Is the discount sector looking overshopped?

All the leading discounters, food and non-food, say publically that they have plenty of scope for growth. Their projections have always seemed ambitious and not always borne out in practice.

The latest bad news is from Blue Inc, which is trying to organise a second CVA in 12 months. This would involve shutting another 33 stores out of its remaining 127 stores, and that already severely cut back from its peak of 235.

Poundland was bought by Steinhoff in September of last year. Poundland had absorbed 99p stores a year before and there had been some store closures after that deal. Now Steinhoff plans to close another 80.
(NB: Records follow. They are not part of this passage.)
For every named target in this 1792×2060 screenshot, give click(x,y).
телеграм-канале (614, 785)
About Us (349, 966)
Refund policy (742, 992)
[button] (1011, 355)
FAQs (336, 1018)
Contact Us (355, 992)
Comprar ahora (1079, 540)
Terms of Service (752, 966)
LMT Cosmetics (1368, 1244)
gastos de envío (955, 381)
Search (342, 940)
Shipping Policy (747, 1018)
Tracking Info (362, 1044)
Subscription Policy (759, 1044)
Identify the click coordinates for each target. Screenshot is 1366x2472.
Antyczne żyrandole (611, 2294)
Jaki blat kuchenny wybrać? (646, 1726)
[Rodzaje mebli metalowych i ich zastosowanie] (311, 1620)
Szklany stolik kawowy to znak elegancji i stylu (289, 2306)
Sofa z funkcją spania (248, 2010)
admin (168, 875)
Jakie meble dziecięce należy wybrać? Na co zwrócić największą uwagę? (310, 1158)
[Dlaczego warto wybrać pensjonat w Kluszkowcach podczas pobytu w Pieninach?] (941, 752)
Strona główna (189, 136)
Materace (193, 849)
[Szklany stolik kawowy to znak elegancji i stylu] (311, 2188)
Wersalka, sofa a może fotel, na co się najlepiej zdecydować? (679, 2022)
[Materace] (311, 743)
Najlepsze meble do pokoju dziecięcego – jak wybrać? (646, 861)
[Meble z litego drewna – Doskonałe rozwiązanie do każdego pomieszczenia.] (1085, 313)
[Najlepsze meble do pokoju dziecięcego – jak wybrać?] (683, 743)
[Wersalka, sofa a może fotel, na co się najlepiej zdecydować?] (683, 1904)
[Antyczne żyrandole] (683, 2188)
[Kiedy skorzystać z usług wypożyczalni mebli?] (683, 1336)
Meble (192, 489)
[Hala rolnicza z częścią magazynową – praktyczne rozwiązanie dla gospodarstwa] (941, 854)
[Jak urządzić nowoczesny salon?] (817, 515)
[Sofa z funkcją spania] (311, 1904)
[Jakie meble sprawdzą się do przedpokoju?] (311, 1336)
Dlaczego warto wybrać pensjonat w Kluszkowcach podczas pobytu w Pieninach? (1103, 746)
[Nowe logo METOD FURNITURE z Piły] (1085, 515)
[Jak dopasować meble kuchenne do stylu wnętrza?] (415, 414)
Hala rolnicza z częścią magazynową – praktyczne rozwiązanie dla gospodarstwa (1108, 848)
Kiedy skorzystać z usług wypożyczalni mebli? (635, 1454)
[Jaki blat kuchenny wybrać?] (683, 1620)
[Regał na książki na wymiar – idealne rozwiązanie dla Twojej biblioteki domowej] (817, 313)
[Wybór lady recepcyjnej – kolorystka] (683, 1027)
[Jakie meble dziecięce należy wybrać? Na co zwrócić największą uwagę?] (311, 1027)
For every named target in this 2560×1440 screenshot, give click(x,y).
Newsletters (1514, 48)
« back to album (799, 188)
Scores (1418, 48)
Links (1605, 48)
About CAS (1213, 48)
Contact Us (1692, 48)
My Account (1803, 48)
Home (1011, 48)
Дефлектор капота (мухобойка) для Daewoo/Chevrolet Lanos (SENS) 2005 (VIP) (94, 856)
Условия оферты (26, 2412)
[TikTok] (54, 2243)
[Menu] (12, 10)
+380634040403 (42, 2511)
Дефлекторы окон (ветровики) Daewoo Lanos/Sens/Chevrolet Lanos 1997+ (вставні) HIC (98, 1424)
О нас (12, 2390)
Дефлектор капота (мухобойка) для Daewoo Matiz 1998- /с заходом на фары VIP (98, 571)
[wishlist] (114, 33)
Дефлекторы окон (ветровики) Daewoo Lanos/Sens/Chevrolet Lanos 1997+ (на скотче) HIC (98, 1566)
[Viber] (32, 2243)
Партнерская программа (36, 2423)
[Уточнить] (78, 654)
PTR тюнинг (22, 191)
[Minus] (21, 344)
But at the same time, Steinhoff is pushing ahead with its PEP&CO discount format.

B&M is already suffering from cannibalisation of older stores by new openings.

There are other discounters that are known to be struggling. The obvious example is Poundstretcher which reported a drop in sales and profits in the last reported year and underperforms on key ratios.

A sheep mentality

There is a tendency for retailers to behave like sheep. As soon as a particular format seems to be doing well, everyone wants to try to do it. But few imitators do as well as the innovators.

That is what has happened in discounting. In food discounting Aldi and Lidl remain supreme, while Netto has closed down (twice) and looking further back Kwik Save failed as well.

In non-food discounting, there seems to be more space. Poundland and Poundworld prosper in the fixed price market, while B&M and Home Bargains lead the way in the broad range business and they are even trying to move in on food as well. It is that broader range business that PEP&CO is moving in to.


Primark is the main exponent at the lower priced end of the clothing market and its success highlights the challenges of the market, because there is very much more to Primark’s appeal than just low prices. It sells fashionable merchandise, even fast fashion, in attractive, exciting stores.

Primark has even been able to ride the onslaught of the online fashion retailers who are mostly focussed on the younger fashion market. Even H&M is faltering at the moment, but at least it is fashionable and a destination store at the lower price end of the market.

But that seems to be where Blue Inc has failed. Its offer of low priced basics has insufficient appeal. For much of its range it is caught between Primark and Sports Direct. The result is that a business that looked like a high flyer 5 years ago is now threatened with bankruptcy. And even if the CVA succeeds, will the company have time or the management to revitalise and refocus its offer.

The gap in the market

The point is that while people like a bargain and they like low prices, they are not enough on their own. In clothing they want fashionability, innovation and great stores as well. The rush to the bottom that we seem to be watching in retailing at the moment, means that the actual gap in the market is in the middle ground. That is one of the reasons why Next has been doing so well in recent years – it has too little competition. Bhs failed to compete and M&S had lost its way, while many others had shifted their offer to lower price points.

The success of some of the branded clothing retailers, notably, for example, Ted Baker shows that high prices are no obstacle if the merchandise is seen as worth paying up for.

Perhaps we are seeing M&S fight back, but we think there are more opportunities in the middle ground that M&S can satisfy. We need a challenger for Next. That is the opportunity in the market, not the lower, price led end of the market, where we think that Blue Inc and the Poundland closures are just the beginning of a shake out.